What the task requires: Would you print, word for word, only the lines running from the line with "The width and" to the last line of the entries, without the pictures?

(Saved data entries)
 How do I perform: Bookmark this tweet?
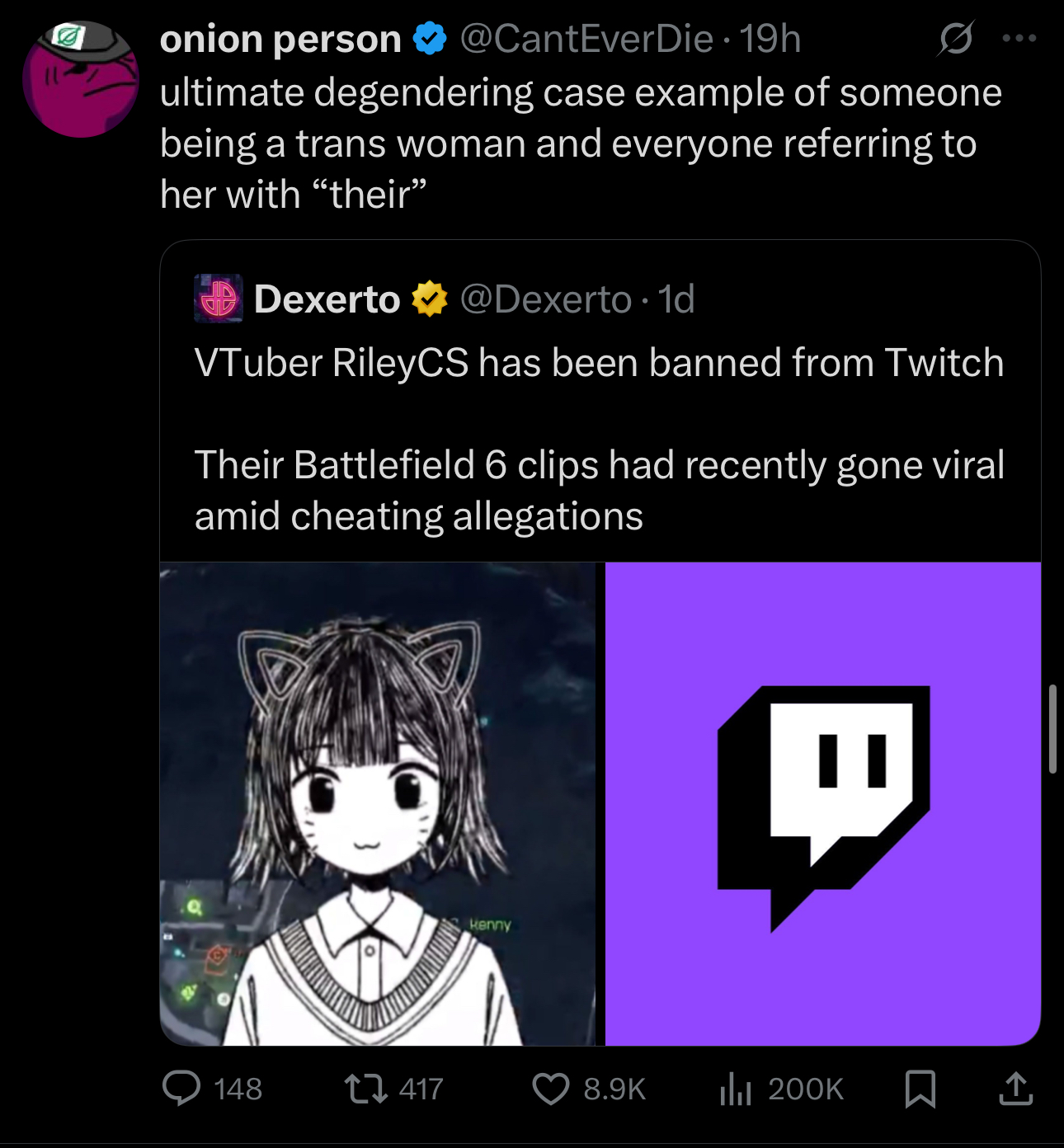[x=920, y=1089]
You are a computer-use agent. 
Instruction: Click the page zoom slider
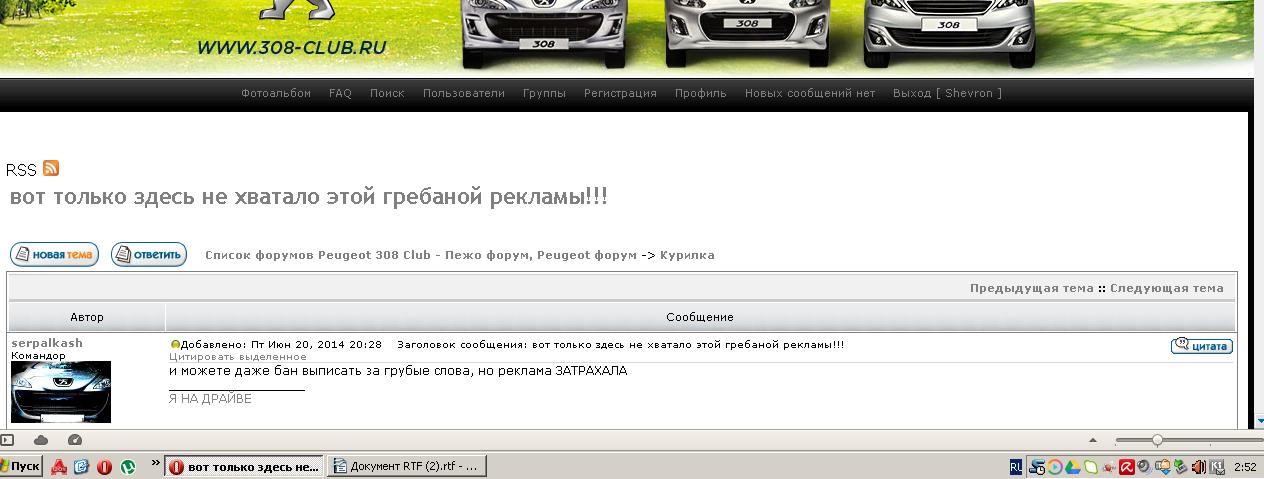(x=1157, y=440)

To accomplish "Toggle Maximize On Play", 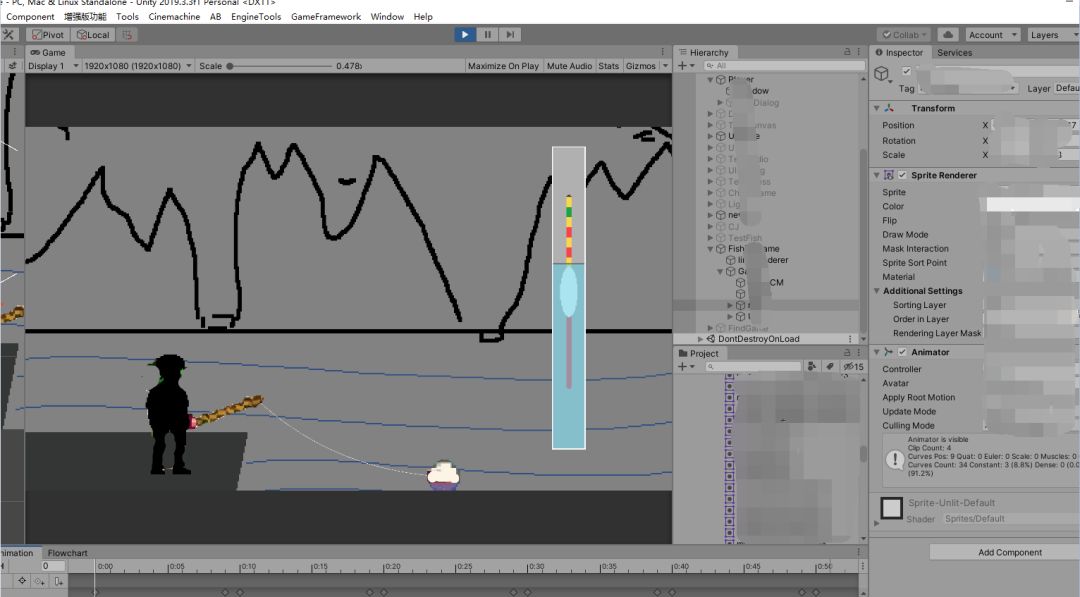I will pos(503,66).
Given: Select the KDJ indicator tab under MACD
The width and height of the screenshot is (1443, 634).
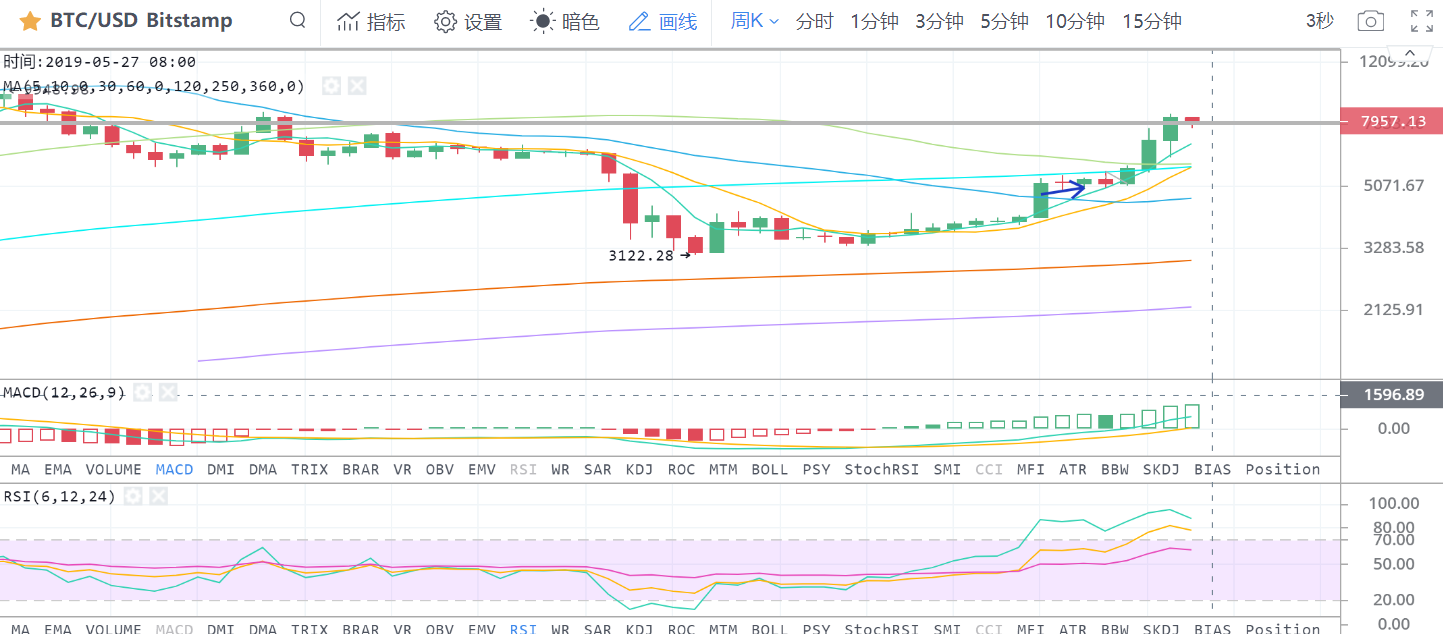Looking at the screenshot, I should tap(639, 469).
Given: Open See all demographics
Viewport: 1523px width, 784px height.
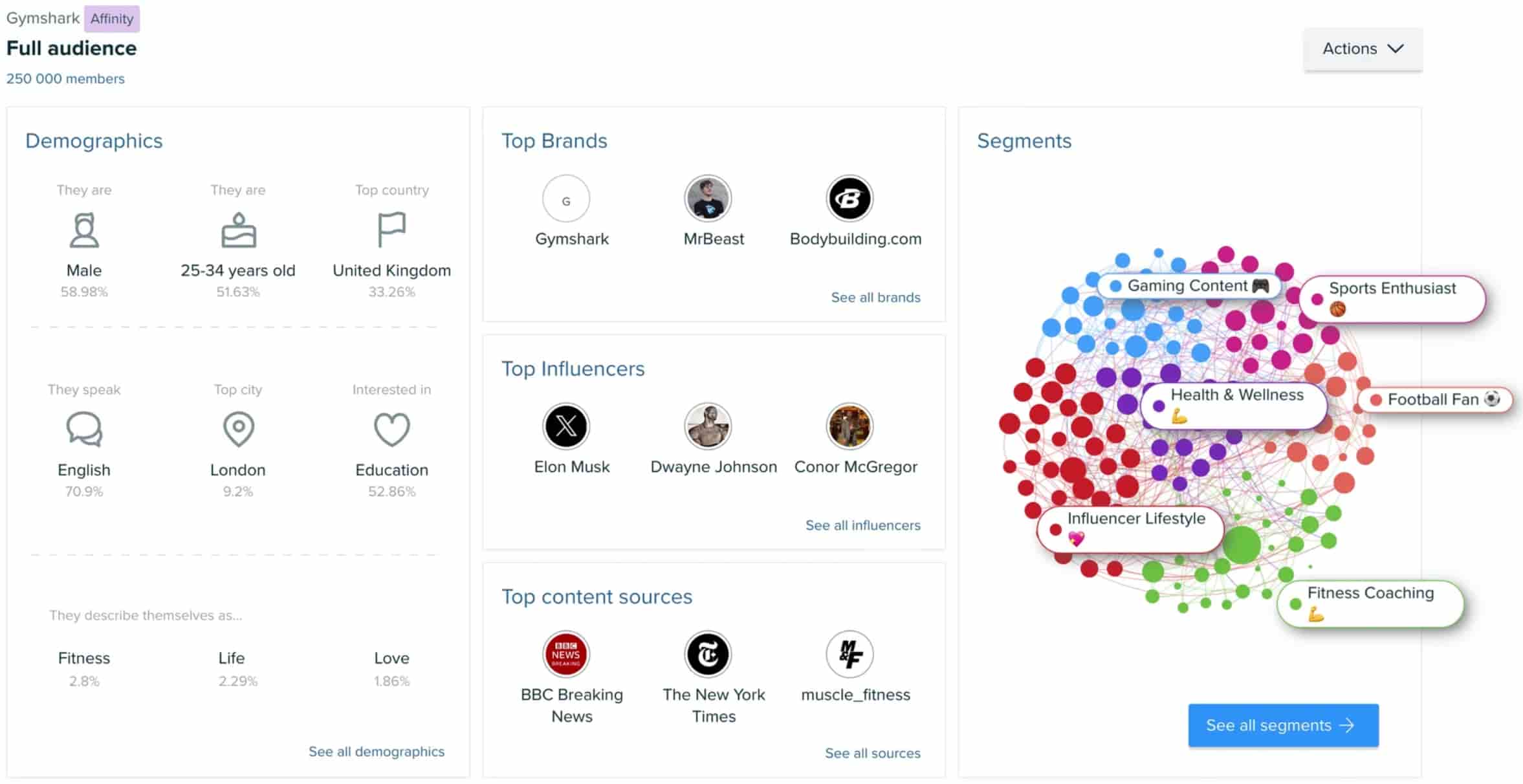Looking at the screenshot, I should (377, 752).
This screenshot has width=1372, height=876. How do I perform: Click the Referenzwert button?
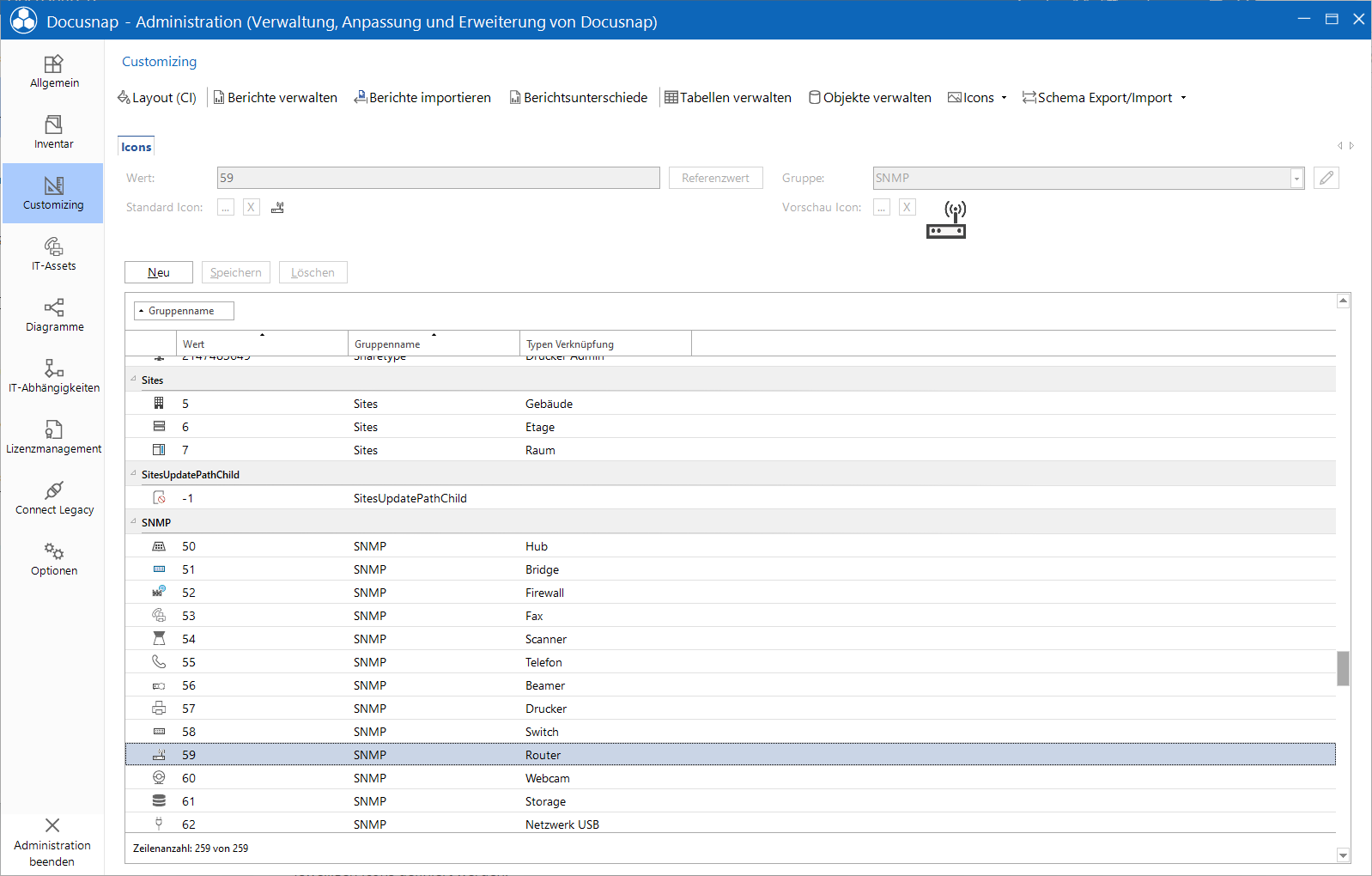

Output below:
The width and height of the screenshot is (1443, 634).
Looking at the screenshot, I should tap(639, 469).
Given: Open See all demographics
Viewport: 1523px width, 784px height.
Looking at the screenshot, I should (377, 752).
This screenshot has width=1372, height=876. How do I perform: Click the Referenzwert button?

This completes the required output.